## [What you are asked to do]
Starting at the first line and ending at the last, reproduce the records below exactly.

- - - - -

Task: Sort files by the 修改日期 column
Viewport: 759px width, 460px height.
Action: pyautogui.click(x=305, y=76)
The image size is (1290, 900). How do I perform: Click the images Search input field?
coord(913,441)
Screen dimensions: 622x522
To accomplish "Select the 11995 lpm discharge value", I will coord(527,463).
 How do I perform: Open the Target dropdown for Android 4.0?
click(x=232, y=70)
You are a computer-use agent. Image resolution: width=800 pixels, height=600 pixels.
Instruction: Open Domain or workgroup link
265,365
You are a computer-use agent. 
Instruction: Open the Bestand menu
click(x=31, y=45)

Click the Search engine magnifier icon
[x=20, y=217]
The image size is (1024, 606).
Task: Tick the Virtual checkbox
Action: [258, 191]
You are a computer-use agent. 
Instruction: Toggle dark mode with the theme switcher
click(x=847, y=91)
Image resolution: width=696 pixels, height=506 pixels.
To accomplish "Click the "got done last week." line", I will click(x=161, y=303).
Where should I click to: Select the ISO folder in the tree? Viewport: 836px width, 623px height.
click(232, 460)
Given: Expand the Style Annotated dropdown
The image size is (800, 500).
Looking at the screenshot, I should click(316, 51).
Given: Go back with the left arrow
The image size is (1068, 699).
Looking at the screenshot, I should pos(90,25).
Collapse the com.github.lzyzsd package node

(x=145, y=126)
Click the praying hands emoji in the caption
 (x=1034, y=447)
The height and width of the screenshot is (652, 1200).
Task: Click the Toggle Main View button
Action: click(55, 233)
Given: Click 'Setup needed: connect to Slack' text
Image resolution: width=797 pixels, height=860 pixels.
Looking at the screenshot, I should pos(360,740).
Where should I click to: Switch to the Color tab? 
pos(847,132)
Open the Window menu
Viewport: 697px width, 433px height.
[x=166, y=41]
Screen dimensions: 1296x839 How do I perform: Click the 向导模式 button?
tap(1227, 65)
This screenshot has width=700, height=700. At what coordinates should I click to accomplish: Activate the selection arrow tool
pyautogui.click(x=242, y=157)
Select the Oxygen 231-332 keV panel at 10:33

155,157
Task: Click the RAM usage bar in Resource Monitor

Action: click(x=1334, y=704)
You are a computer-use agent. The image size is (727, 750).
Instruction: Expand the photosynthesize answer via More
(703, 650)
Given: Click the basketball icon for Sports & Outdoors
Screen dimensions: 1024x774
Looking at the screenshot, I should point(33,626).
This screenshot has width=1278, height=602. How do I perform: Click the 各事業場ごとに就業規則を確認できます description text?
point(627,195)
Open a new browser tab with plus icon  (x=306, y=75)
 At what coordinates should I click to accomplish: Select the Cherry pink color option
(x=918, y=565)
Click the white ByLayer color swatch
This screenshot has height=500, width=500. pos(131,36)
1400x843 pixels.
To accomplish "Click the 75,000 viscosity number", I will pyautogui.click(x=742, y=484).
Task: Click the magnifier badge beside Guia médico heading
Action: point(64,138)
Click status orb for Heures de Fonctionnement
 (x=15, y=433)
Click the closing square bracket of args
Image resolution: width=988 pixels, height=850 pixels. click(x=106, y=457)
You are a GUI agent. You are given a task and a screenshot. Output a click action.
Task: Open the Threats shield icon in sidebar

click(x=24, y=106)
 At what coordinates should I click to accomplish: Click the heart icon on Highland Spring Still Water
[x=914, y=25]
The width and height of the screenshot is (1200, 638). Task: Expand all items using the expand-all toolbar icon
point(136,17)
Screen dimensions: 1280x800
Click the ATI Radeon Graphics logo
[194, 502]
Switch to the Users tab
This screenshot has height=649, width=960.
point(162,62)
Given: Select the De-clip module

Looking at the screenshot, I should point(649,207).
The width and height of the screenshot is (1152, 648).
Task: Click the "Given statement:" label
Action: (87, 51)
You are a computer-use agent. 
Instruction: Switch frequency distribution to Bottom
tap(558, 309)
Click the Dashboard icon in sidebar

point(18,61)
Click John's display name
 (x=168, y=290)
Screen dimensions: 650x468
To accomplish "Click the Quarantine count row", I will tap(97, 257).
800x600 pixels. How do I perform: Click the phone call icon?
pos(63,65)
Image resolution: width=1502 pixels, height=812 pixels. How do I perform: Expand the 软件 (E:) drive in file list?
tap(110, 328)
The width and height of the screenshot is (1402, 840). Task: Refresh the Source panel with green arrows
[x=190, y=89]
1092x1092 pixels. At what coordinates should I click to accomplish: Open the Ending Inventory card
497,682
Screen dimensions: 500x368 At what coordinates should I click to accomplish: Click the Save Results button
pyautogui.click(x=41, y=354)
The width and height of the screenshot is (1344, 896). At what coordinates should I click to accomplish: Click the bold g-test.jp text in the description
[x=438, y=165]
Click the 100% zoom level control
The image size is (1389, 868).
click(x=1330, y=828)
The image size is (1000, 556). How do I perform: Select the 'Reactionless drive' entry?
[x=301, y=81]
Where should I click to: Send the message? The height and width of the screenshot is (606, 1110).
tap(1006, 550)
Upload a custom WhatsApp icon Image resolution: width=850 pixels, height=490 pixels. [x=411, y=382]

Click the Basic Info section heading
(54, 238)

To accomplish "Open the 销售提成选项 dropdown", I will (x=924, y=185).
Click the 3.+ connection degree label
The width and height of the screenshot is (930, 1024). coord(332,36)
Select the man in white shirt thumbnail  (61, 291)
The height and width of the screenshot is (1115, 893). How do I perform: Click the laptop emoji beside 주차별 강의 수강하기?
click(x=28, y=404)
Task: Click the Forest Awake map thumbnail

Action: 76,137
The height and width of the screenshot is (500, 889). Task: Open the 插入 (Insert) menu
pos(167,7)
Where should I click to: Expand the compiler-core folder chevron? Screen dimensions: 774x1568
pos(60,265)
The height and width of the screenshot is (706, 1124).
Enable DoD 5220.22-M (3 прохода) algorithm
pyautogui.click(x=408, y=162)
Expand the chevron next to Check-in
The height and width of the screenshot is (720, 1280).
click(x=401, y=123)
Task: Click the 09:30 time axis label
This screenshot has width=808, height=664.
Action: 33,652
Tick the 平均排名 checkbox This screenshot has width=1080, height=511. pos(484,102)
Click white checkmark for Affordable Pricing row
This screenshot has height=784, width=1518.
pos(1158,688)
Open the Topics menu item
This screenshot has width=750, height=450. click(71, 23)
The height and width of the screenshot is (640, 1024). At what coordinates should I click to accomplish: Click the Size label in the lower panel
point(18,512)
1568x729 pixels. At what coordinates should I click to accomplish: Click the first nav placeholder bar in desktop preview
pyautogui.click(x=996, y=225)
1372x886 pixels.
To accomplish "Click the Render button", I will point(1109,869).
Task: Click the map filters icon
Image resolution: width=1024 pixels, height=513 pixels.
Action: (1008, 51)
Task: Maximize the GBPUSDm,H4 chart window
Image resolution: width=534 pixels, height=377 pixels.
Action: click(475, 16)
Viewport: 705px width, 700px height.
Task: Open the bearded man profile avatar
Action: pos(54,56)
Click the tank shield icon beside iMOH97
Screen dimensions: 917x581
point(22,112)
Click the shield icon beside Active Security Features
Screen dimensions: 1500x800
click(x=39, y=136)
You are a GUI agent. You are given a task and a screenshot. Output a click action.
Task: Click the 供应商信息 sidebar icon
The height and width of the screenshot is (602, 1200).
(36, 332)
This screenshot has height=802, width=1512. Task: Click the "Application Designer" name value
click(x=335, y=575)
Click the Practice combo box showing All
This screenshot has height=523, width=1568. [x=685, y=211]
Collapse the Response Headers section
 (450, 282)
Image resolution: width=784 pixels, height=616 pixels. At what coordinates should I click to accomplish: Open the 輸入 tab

- - - - -

## [The answer]
Task: Sort files by the 修改日期 column
Viewport: 759px width, 460px height.
Action: pyautogui.click(x=305, y=76)
The image size is (1290, 900). How do I perform: Click the images Search input field?
coord(913,441)
Screen dimensions: 622x522
To accomplish "Select the 11995 lpm discharge value", I will coord(527,463).
 How do I perform: Open the Target dropdown for Android 4.0?
click(x=232, y=70)
You are a computer-use agent. Image resolution: width=800 pixels, height=600 pixels.
Instruction: Open Domain or workgroup link
265,365
You are a computer-use agent. 
Instruction: Open the Bestand menu
click(x=31, y=45)

Click the Search engine magnifier icon
[x=20, y=217]
The image size is (1024, 606).
Task: Tick the Virtual checkbox
Action: [258, 191]
You are a computer-use agent. 
Instruction: Toggle dark mode with the theme switcher
click(x=847, y=91)
Image resolution: width=696 pixels, height=506 pixels.
To accomplish "Click the "got done last week." line", I will click(x=161, y=303).
Where should I click to: Select the ISO folder in the tree? Viewport: 836px width, 623px height.
click(232, 460)
Given: Expand the Style Annotated dropdown
The image size is (800, 500).
Looking at the screenshot, I should click(316, 51).
Given: Go back with the left arrow
The image size is (1068, 699).
Looking at the screenshot, I should pos(90,25).
Collapse the com.github.lzyzsd package node

(x=145, y=126)
Click the praying hands emoji in the caption
 (x=1034, y=447)
The height and width of the screenshot is (652, 1200).
Task: Click the Toggle Main View button
Action: click(55, 233)
Given: Click 'Setup needed: connect to Slack' text
Image resolution: width=797 pixels, height=860 pixels.
Looking at the screenshot, I should pos(360,740).
Where should I click to: Switch to the Color tab? 
pos(847,132)
Open the Window menu
Viewport: 697px width, 433px height.
[x=166, y=41]
Screen dimensions: 1296x839 How do I perform: Click the 向导模式 button?
tap(1227, 65)
This screenshot has width=700, height=700. At what coordinates should I click to accomplish: Activate the selection arrow tool
pyautogui.click(x=242, y=157)
Select the Oxygen 231-332 keV panel at 10:33

155,157
Task: Click the RAM usage bar in Resource Monitor

Action: click(x=1334, y=704)
You are a computer-use agent. The image size is (727, 750).
Instruction: Expand the photosynthesize answer via More
(703, 650)
Given: Click the basketball icon for Sports & Outdoors
Screen dimensions: 1024x774
Looking at the screenshot, I should point(33,626).
This screenshot has width=1278, height=602. How do I perform: Click the 各事業場ごとに就業規則を確認できます description text?
point(627,195)
Open a new browser tab with plus icon  (x=306, y=75)
 At what coordinates should I click to accomplish: Select the Cherry pink color option
(x=918, y=565)
Click the white ByLayer color swatch
This screenshot has height=500, width=500. pos(131,36)
1400x843 pixels.
To accomplish "Click the 75,000 viscosity number", I will pyautogui.click(x=742, y=484).
Task: Click the magnifier badge beside Guia médico heading
Action: point(64,138)
Click status orb for Heures de Fonctionnement
 (x=15, y=433)
Click the closing square bracket of args
Image resolution: width=988 pixels, height=850 pixels. click(x=106, y=457)
You are a GUI agent. You are given a task and a screenshot. Output a click action.
Task: Open the Threats shield icon in sidebar

click(x=24, y=106)
 At what coordinates should I click to accomplish: Click the heart icon on Highland Spring Still Water
[x=914, y=25]
The width and height of the screenshot is (1200, 638). Task: Expand all items using the expand-all toolbar icon
point(136,17)
Screen dimensions: 1280x800
Click the ATI Radeon Graphics logo
[194, 502]
Switch to the Users tab
This screenshot has height=649, width=960.
point(162,62)
Given: Select the De-clip module

Looking at the screenshot, I should point(649,207).
The width and height of the screenshot is (1152, 648).
Task: Click the "Given statement:" label
Action: (87, 51)
You are a computer-use agent. 
Instruction: Switch frequency distribution to Bottom
tap(558, 309)
Click the Dashboard icon in sidebar

point(18,61)
Click John's display name
 (x=168, y=290)
Screen dimensions: 650x468
To accomplish "Click the Quarantine count row", I will tap(97, 257).
800x600 pixels. How do I perform: Click the phone call icon?
pos(63,65)
Image resolution: width=1502 pixels, height=812 pixels. How do I perform: Expand the 软件 (E:) drive in file list?
tap(110, 328)
The width and height of the screenshot is (1402, 840). Task: Refresh the Source panel with green arrows
[x=190, y=89]
1092x1092 pixels. At what coordinates should I click to accomplish: Open the Ending Inventory card
497,682
Screen dimensions: 500x368 At what coordinates should I click to accomplish: Click the Save Results button
pyautogui.click(x=41, y=354)
The width and height of the screenshot is (1344, 896). At what coordinates should I click to accomplish: Click the bold g-test.jp text in the description
[x=438, y=165]
Click the 100% zoom level control
The image size is (1389, 868).
click(x=1330, y=828)
The image size is (1000, 556). How do I perform: Select the 'Reactionless drive' entry?
[x=301, y=81]
Where should I click to: Send the message? The height and width of the screenshot is (606, 1110).
tap(1006, 550)
Upload a custom WhatsApp icon Image resolution: width=850 pixels, height=490 pixels. [x=411, y=382]

Click the Basic Info section heading
(54, 238)

To accomplish "Open the 销售提成选项 dropdown", I will (x=924, y=185).
Click the 3.+ connection degree label
The width and height of the screenshot is (930, 1024). coord(332,36)
Select the man in white shirt thumbnail  (61, 291)
The height and width of the screenshot is (1115, 893). How do I perform: Click the laptop emoji beside 주차별 강의 수강하기?
click(x=28, y=404)
Task: Click the Forest Awake map thumbnail

Action: 76,137
The height and width of the screenshot is (500, 889). Task: Open the 插入 (Insert) menu
pos(167,7)
Where should I click to: Expand the compiler-core folder chevron? Screen dimensions: 774x1568
pos(60,265)
The height and width of the screenshot is (706, 1124).
Enable DoD 5220.22-M (3 прохода) algorithm
pyautogui.click(x=408, y=162)
Expand the chevron next to Check-in
The height and width of the screenshot is (720, 1280).
click(x=401, y=123)
Task: Click the 09:30 time axis label
This screenshot has width=808, height=664.
Action: 33,652
Tick the 平均排名 checkbox This screenshot has width=1080, height=511. pos(484,102)
Click white checkmark for Affordable Pricing row
This screenshot has height=784, width=1518.
pos(1158,688)
Open the Topics menu item
This screenshot has width=750, height=450. click(71, 23)
The height and width of the screenshot is (640, 1024). At what coordinates should I click to accomplish: Click the Size label in the lower panel
point(18,512)
1568x729 pixels. At what coordinates should I click to accomplish: Click the first nav placeholder bar in desktop preview
pyautogui.click(x=996, y=225)
1372x886 pixels.
To accomplish "Click the Render button", I will point(1109,869).
Task: Click the map filters icon
Image resolution: width=1024 pixels, height=513 pixels.
Action: (1008, 51)
Task: Maximize the GBPUSDm,H4 chart window
Image resolution: width=534 pixels, height=377 pixels.
Action: click(475, 16)
Viewport: 705px width, 700px height.
Task: Open the bearded man profile avatar
Action: pos(54,56)
Click the tank shield icon beside iMOH97
Screen dimensions: 917x581
point(22,112)
Click the shield icon beside Active Security Features
Screen dimensions: 1500x800
click(x=39, y=136)
You are a GUI agent. You are given a task and a screenshot. Output a click action.
Task: Click the 供应商信息 sidebar icon
The height and width of the screenshot is (602, 1200).
(36, 332)
This screenshot has height=802, width=1512. Task: Click the "Application Designer" name value
click(x=335, y=575)
Click the Practice combo box showing All
This screenshot has height=523, width=1568. [x=685, y=211]
Collapse the Response Headers section
 (450, 282)
Image resolution: width=784 pixels, height=616 pixels. At what coordinates should I click to accomplish: Open the 輸入 tab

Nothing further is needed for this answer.